Input records
+===+
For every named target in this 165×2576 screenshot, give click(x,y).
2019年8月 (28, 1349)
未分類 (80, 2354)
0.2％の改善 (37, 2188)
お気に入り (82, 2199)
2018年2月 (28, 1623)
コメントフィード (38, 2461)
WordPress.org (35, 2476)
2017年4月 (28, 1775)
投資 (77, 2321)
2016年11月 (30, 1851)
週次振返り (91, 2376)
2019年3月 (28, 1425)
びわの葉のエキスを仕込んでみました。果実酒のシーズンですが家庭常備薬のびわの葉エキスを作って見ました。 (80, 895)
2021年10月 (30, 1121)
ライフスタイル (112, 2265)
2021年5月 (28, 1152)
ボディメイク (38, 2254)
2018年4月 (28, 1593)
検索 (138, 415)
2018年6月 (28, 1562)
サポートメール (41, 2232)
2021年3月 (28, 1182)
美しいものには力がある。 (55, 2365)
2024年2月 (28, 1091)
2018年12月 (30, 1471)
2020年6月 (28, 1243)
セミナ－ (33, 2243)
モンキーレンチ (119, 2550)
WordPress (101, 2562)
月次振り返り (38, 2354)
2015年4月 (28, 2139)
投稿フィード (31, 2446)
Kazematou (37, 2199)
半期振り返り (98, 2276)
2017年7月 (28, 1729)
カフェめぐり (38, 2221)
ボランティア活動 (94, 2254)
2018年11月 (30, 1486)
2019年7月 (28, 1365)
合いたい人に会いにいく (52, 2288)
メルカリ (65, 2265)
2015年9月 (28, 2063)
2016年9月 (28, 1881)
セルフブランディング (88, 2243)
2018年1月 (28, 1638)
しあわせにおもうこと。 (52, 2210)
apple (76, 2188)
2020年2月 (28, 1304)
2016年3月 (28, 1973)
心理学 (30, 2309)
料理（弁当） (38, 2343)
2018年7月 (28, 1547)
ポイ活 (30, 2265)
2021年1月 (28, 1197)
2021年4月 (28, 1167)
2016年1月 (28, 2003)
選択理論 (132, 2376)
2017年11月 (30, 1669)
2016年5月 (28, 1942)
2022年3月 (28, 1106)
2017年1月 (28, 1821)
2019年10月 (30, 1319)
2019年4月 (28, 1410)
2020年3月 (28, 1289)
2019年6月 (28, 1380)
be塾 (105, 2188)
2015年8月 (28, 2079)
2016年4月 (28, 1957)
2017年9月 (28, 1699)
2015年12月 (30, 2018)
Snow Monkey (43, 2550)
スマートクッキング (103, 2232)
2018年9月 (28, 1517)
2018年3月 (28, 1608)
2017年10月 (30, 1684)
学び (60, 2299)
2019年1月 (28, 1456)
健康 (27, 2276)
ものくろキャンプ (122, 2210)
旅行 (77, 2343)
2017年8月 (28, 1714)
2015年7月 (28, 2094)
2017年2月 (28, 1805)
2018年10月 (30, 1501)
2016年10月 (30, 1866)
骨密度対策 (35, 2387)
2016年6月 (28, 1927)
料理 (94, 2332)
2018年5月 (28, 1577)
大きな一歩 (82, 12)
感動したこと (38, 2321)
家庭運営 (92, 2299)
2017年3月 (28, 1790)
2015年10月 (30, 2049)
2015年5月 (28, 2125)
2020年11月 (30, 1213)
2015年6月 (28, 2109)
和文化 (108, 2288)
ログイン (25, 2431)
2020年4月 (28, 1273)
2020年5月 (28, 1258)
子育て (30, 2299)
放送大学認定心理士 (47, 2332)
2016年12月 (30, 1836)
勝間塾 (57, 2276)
+===+
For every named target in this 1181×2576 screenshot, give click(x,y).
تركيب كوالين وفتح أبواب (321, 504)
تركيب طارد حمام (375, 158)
+===+
Work item
Only the number should be given: the count of lines in the entries that contain the string "every".

Solution
2